A material increase in activity in major U.S. gas basins “would likely require sustained prices above the $5.00 level, an outcome we think is unlikely to materialize this year,” said West. An exception, he said, is Encana Corp., which has increased its rig count in the Haynesville Shale (see Shale Daily, Feb. 19).

“However, with gas prices expected to surpass E&P forecasts the remainder of the year, we expect a number of operators will direct excess cash flows from the gas plays to oil plays. We continue to be bullish on activity levels in the Bakken, Eagle Ford, Permian, Mississippian Lime and the Gulf of Mexico, where deepwater activity is surging.”

North American operators benchmarking capital budgets off West Texas Intermediate (WTI) have increased their 2013 price assumptions since the December survey, “but not materially,” said West. “Operators are currently budgeting for an average 2013 WTI price of $86.50/bbl, compared to a forecast average of $84.50/bbl in early December. Both levels are well below year-to-date actual prices for WTI, which have averaged roughly $94 since the start of the year.”

One worry is a concern that production may be beginning to plateau in the Bakken Shale, West said.

“The major independent forecasting agencies are calling for a significant increase in North American production, which would reduce the call on OPEC and has dampened increased expectations about oil prices. Much of this growth relies on the Bakken; if production growth in the Bakken is slowing or plateauing, there could be significant adjustments to the call on OPEC crude and, as a result, increased prices for oil.”

West said that since January 2008, Bakken output has grown from 36,150 b/d to nearly 718,791 b/d this year.

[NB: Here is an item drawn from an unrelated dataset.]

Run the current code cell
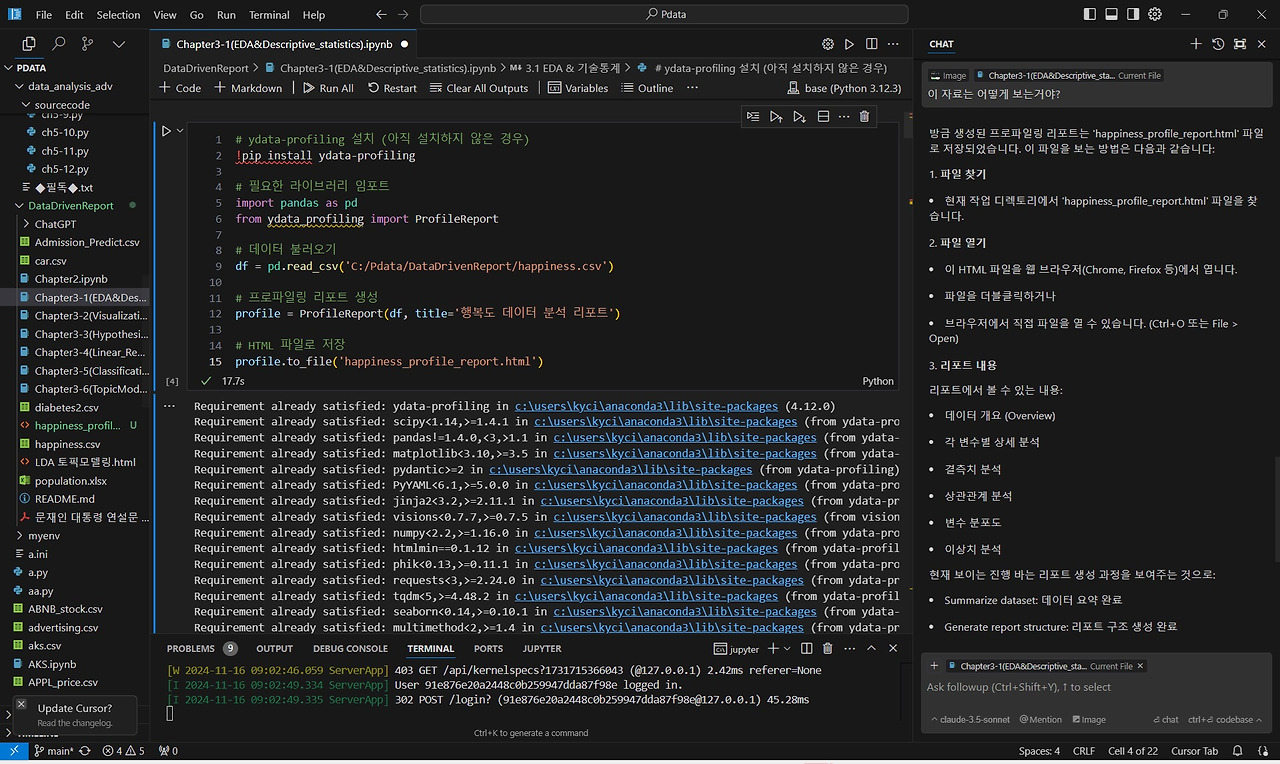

“Over the same time period, monthly production has decreased sequentially only seven times. However, sequential production has declined twice in the last six months. Average monthly sequential production increases have fallen to roughly 4,600 b/d in 2013 after reaching nearly 19,600 b/d in 2012 and 16,400 b/d in 2011.

“The rig count in the region has typically grown steadily with production over the past few years, but it had fallen significantly relative to production in recent months. While lower costs and improved drilling efficiencies have reduced the need for new rigs, the recent decline in overall production indicates a plateau that could require an influx of new rigs to regain production growth.”

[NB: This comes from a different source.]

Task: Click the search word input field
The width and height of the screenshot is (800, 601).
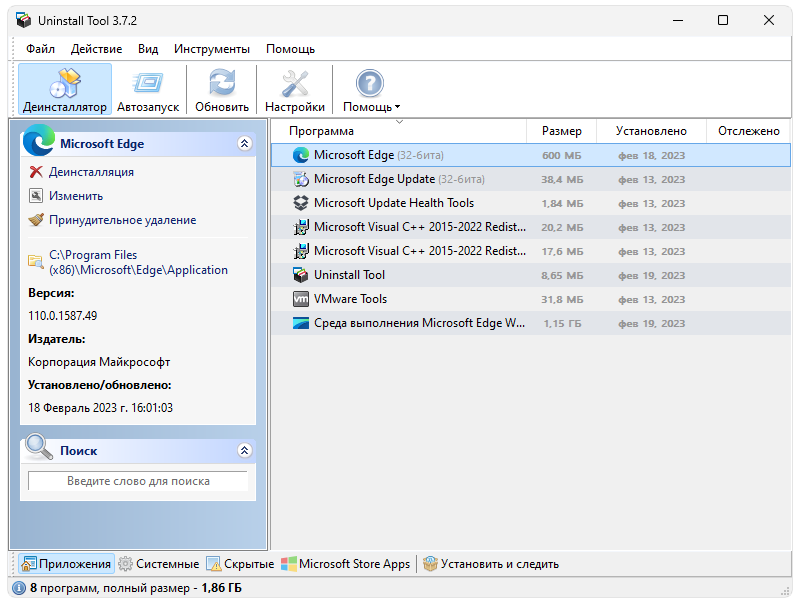Action: click(138, 481)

However, some of the key operators in the Bakken are planning density pilot programs in several of the sweet spots, West said. If those are successful, they could “lead to several hundred new drilling locations and likely require a significant number of new rigs in the region.”

All of the positives for E&Ps lend support for an upswing in the U.S. land market and oilfield services in general.

“Following a severe curtailment of activity to end 2012, drilling operations in the U.S. land market got off to a relatively slow start in 1Q2013,” said West. “The monthly average for active rigs troughed in January and has risen slowly but steadily in the subsequent months. We expect the increases to continue, and also note that widespread drilling efficiencies being achieved by much of the active fleet are having a positive impact on the service companies, particularly the large caps.”

However, the positive effect of the faster cycle times for high-spec land rigs, touted by the service providers during 1Q2013 conference calls, “is obscured by a lack of timely completion data, and a continued reliance by many investors on rig count as a proxy for activity. but is evidenced, in our opinion, by the strong performance of the large cap service companies to start the year.